## Material for the task
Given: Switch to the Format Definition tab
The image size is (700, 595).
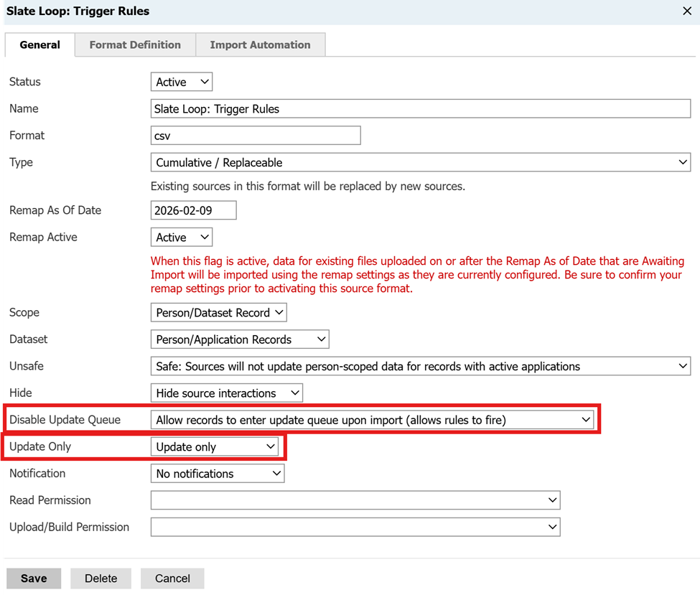Looking at the screenshot, I should tap(135, 44).
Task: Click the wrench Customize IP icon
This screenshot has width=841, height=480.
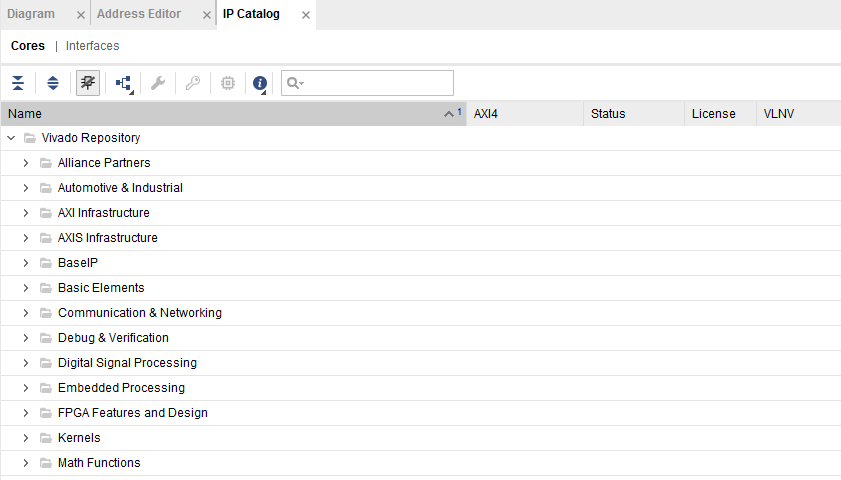Action: point(157,83)

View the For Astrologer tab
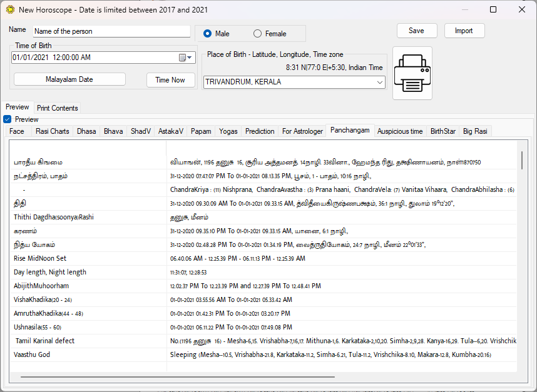coord(302,131)
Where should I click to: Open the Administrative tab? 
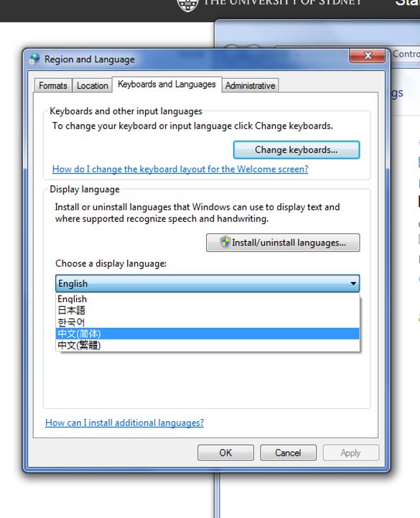point(250,85)
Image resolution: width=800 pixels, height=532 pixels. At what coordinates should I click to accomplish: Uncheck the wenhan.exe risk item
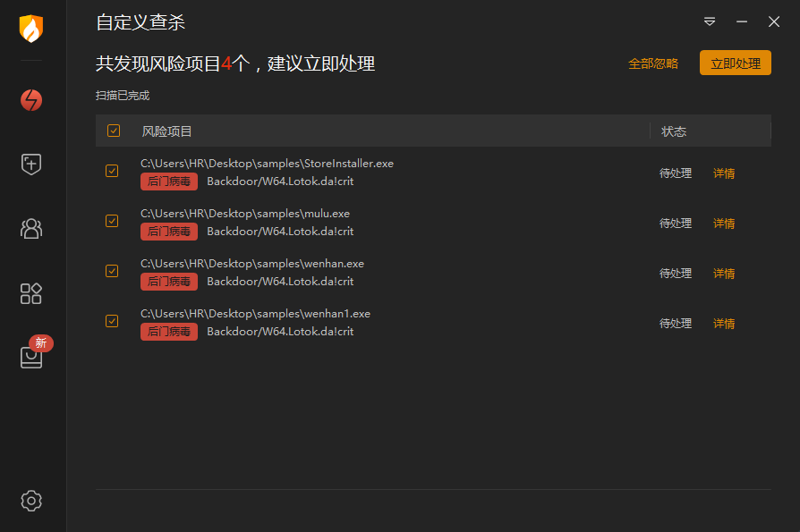(x=112, y=271)
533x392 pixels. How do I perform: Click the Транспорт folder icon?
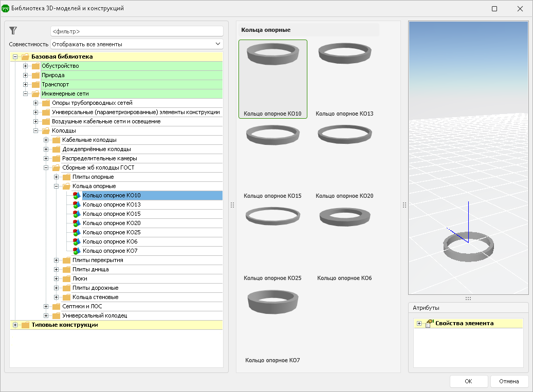(x=35, y=84)
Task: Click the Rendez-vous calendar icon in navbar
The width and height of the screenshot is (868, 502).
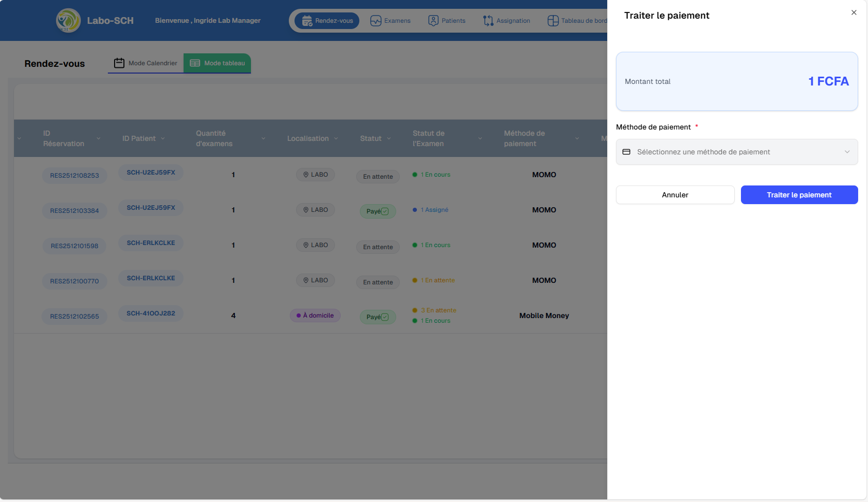Action: coord(307,21)
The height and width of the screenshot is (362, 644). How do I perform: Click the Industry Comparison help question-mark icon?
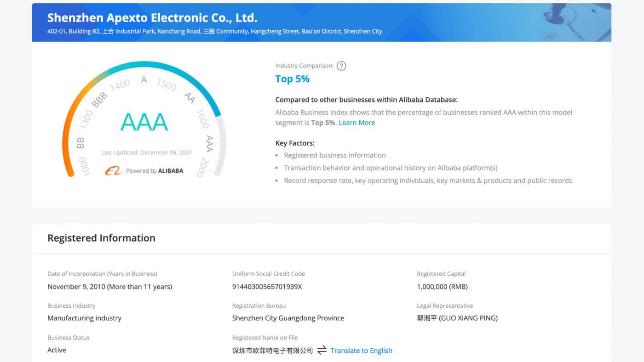tap(341, 66)
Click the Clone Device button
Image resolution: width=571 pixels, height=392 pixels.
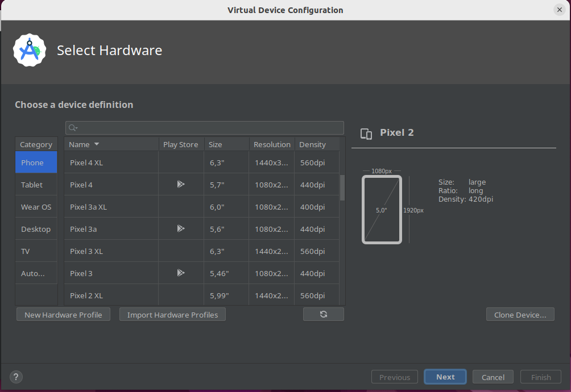520,315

## Work instruction
Leave the images out and output the remaining material exactly as it stands.

## Reply to the exercise
Given: Switch to the Format Definition tab
The image size is (700, 595).
Looking at the screenshot, I should tap(135, 44).
Task: Click the wrench Customize IP icon
This screenshot has width=841, height=480.
Action: point(157,83)

View the For Astrologer tab
coord(302,131)
Where should I click to: Open the Administrative tab? 
point(250,85)
Image resolution: width=800 pixels, height=532 pixels. At what coordinates should I click to accomplish: Uncheck the wenhan.exe risk item
(x=112, y=271)
533x392 pixels. How do I perform: Click the Транспорт folder icon?
(x=35, y=84)
Task: Click the Rendez-vous calendar icon in navbar
The width and height of the screenshot is (868, 502).
Action: coord(307,21)
The height and width of the screenshot is (362, 644). How do I perform: Click the Industry Comparison help question-mark icon?
tap(341, 66)
Click the Clone Device button
Image resolution: width=571 pixels, height=392 pixels.
520,315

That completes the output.